**HOW TO COMPLETE THIS TASK**
What you return must match the listing below line for line, minus its pictures.

**RECORDS TO PROCESS**
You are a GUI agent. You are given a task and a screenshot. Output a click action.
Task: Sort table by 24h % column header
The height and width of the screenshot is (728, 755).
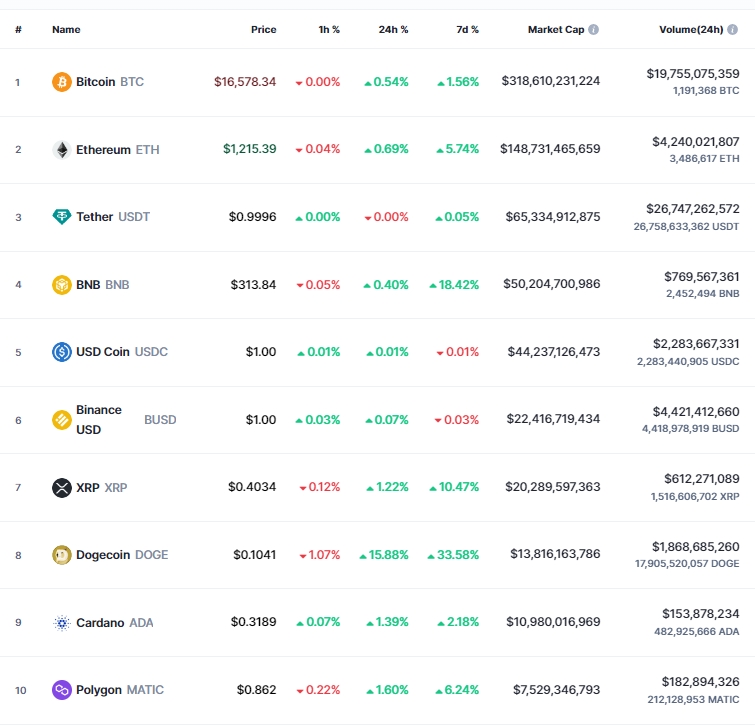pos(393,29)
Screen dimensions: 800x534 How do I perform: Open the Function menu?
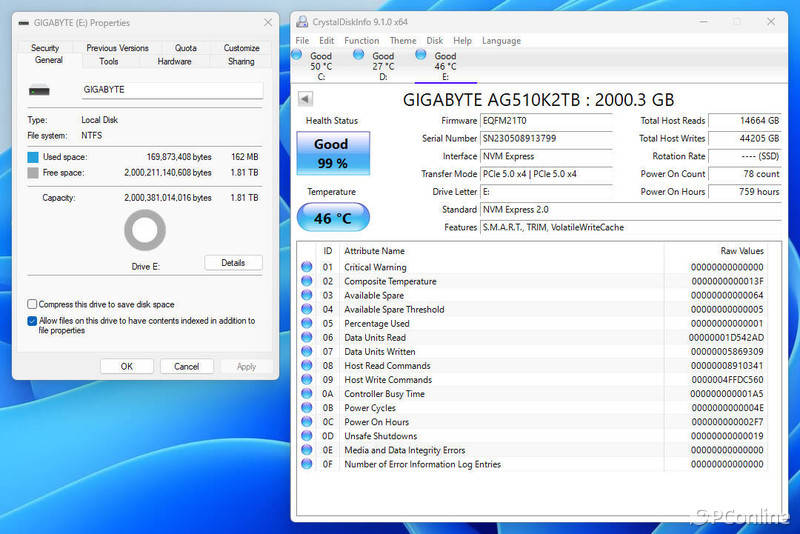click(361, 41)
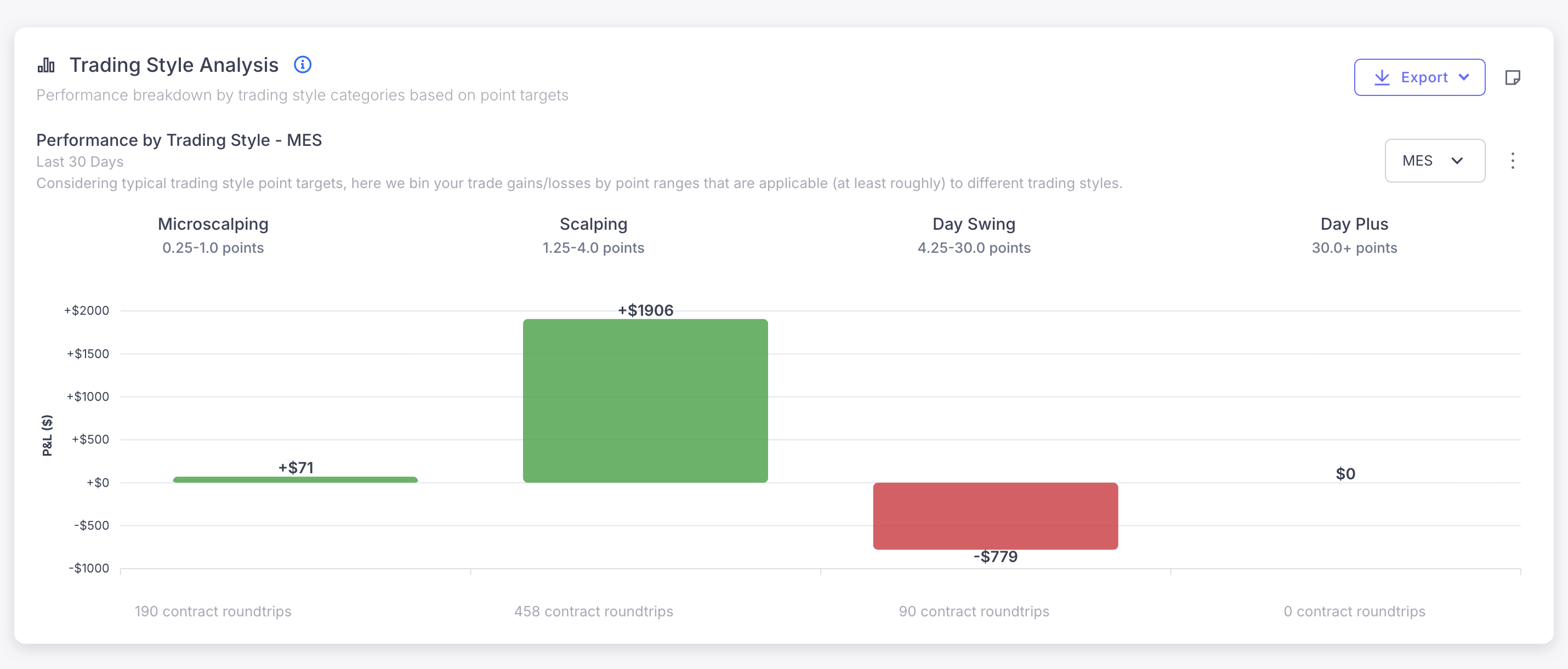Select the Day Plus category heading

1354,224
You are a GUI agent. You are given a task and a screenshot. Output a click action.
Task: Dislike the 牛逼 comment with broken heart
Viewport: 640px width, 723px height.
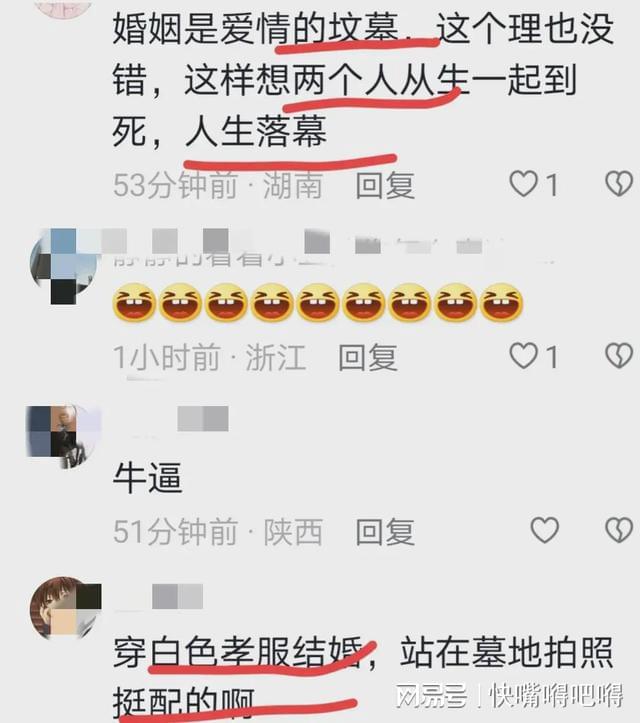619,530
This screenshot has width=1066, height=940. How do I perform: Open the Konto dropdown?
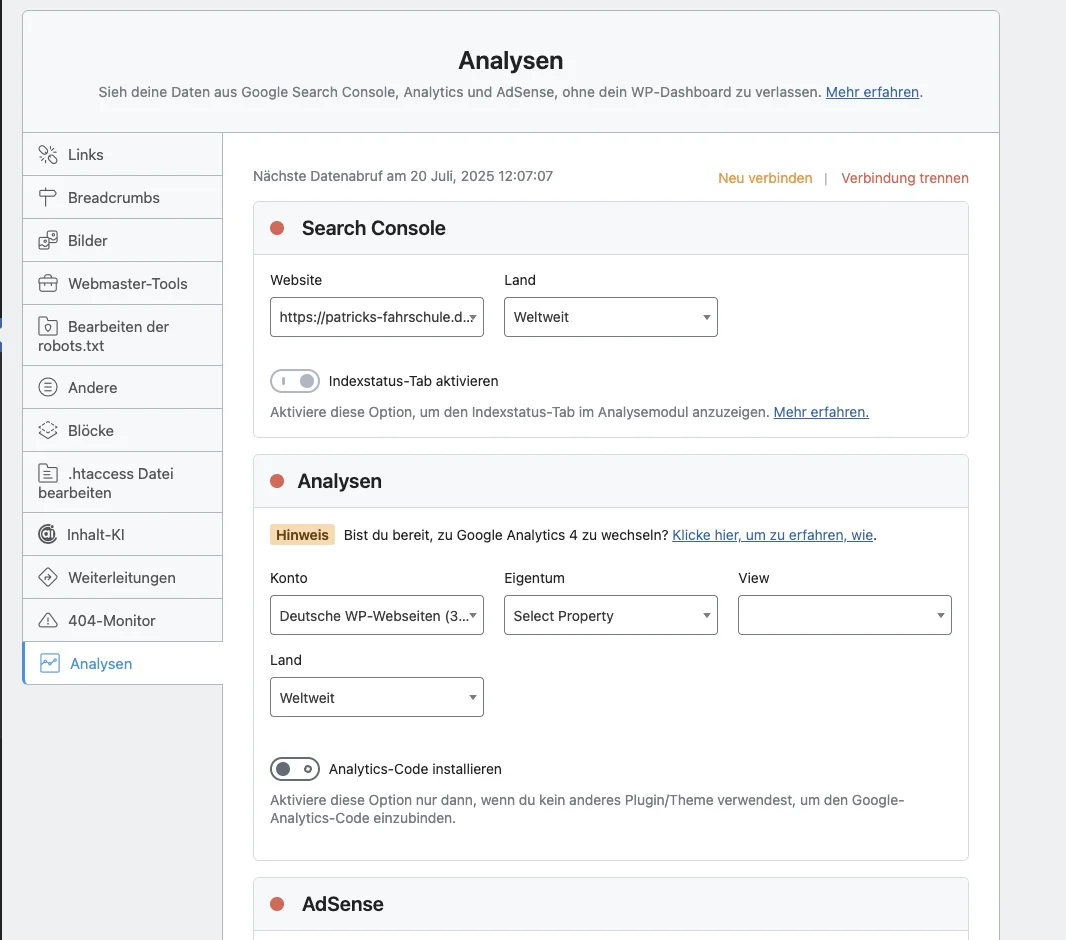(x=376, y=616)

**EXERCISE SOLUTION**
You are a GUI agent. You are given a task and a screenshot. Output a click action.
Task: Sort table by 24h % column header
The height and width of the screenshot is (728, 755).
pos(393,29)
Screen dimensions: 800x534 How do I perform: Open the Function menu?
click(361, 41)
Select the Day Plus category heading

1354,224
You are a GUI agent. You are given a task and a screenshot. Output a click action.
Task: Dislike the 牛逼 comment with broken heart
Viewport: 640px width, 723px height.
619,530
This screenshot has width=1066, height=940. How do I perform: Open the Konto dropdown?
(x=376, y=616)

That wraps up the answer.